What is The New Yorker? I know it’s a great magazine and that it’s a tremendous source of pleasure in my life. But what exactly is it? This blog’s premise is that The New Yorker is a work of art, as worthy of comment and analysis as, say, Keats’s “Ode on a Grecian Urn.” Each week I review one or more aspects of the magazine’s latest issue. I suppose it’s possible to describe and analyze an entire issue, but I prefer to keep my reviews brief, and so I usually focus on just one or two pieces, to explore in each the signature style of its author. A piece by Nick Paumgarten is not like a piece by Jill Lepore, and neither is like a piece by Ian Frazier. One could not mistake Collins for Seabrook, or Bilger for Goldfield, or Mogelson for Kolbert. Each has found a style, and it is that style that I respond to as I read, and want to understand and describe.

Thursday, December 27, 2018

Best of 2018: Talk


João Fazenda, illustration for Michael Schulman's "Grasshopper"























Here are my favorite New Yorker “Talk of the Town” pieces of 2018 (with a choice quote from each in brackets):

1. Michael Schulman, “Grasshopper,” October 15, 2018 [“He took a breath. ‘Moving along: you also serve a beef-tartare tostada?’ (Correct.) ‘And that has some fried grasshopper on it?’ (Actually, the insect is toasted over a wood fire, Bazdarich said. Radcliffe, his pencil trembling, scribbled ‘toasted’ ”)].

2. Anna Russell, “Leafy Greens,” July 9 & 16, 2018 [“Hydroponics are a slippery slope. You might find yourself, one Sunday morning, at a Santa Monica farmers’ market, loitering among the apples, say.
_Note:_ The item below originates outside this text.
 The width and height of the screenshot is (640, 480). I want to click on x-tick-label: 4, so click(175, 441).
You come across a bunch of papalo, a leafy herb native to central Mexico, and toss it in your mouth (your tastes are expansive; a papalo leaf is nothing to you) and wham!: a brand-new flavor. Suddenly, you’re up at all hours, watching vertical-farming videos on YouTube, ordering seed packets from eBay, buying rhizomes—rhizomes!—and worrying about spider mites. You get some fennel crowns and a pouch of parasitic wasps, and you’re on your way”].

3. Anna Russell, “Reunion,” September 17, 2018 (“Once, he arrived to find cello parts scattered around the room, attended to by different experts, like an intensive-care unit”).
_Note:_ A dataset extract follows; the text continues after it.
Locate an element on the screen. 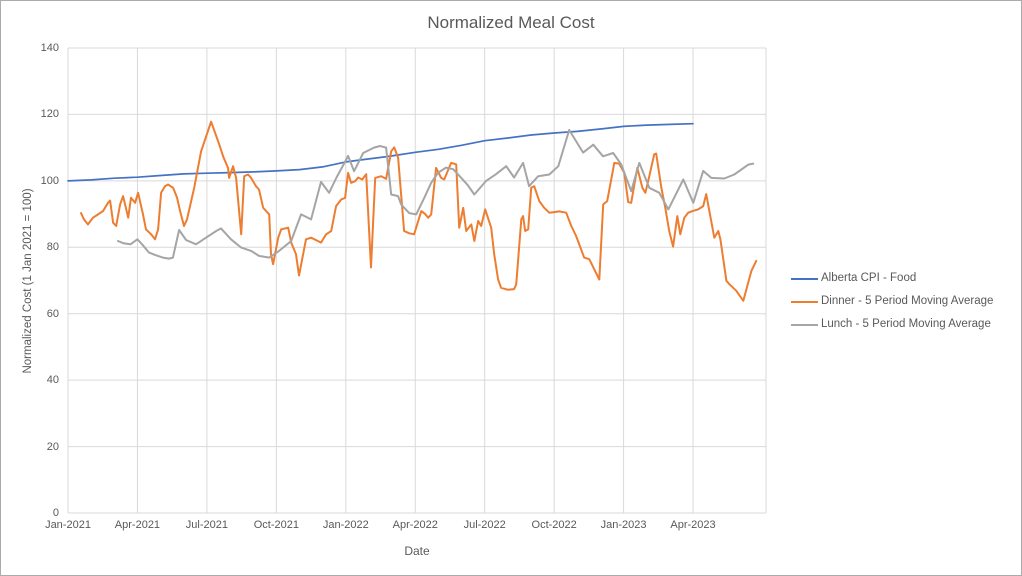 The width and height of the screenshot is (1022, 576). legend-label-2: Lunch - 5 Period Moving Average is located at coordinates (906, 324).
4. Anna Russell, “Caffeinated,” March 19, 2018 (“In Think Coffee, a man in a blazer, holding two hot drinks, waited while the pair examined the dimples on the compostable lids. ‘Decaf, cream, and black—that’s all,’ Specht said”).

5. Anna Russell, “Close Shave,” February 5, 2018 (“Ralph applied shaving cream and started to make short, silent strokes with a straight razor. A fan rattled; outside, a bus pulled away from the curb”).

6. Amy Goldwasser, “Wet Ink,” November 12, 2018 [“After finishing uptown, a few hours later, they went to Maffia’s apartment, to make ink. One batch was pure pokeberry juice (vivid magenta). Another included five varieties of acorn boiled with rust from various sources—nuts and bolts, wire, brackets—and a drop of gum arabic. It came out a complicated silver-gray”].

7. Nick Paumgarten, “Angel in Hastings,” April 23, 2018 [“The contrast between the back seat’s spacious, buttery interior and the driver’s livery (T-shirt, worn jeans, jean jacket) is sharp enough to make you wonder if the car is stolen”].

8. Sam Wasson, “Yes, And,” July 23, 2018 (“Levy furrowed his eyebrows and did an impression of a lugubrious rabbi. ‘What a place to lose a cow,’ he said”).

9. Lauren Collins, “Invitation,” July 9 & 16, 2018 (“De Rougé lifted his laptop so that the Inserras could get a better look at the room’s pistachio-colored moldings. Then he turned around so they could see all the way down the gallery—a two-hundred-and-thirty-foot view”).

10. Nicolas Niarchos, “Cartography,” July 9 & 16, 2018 (“He swivelled the antenna, and the music turned into a burst of Creole”).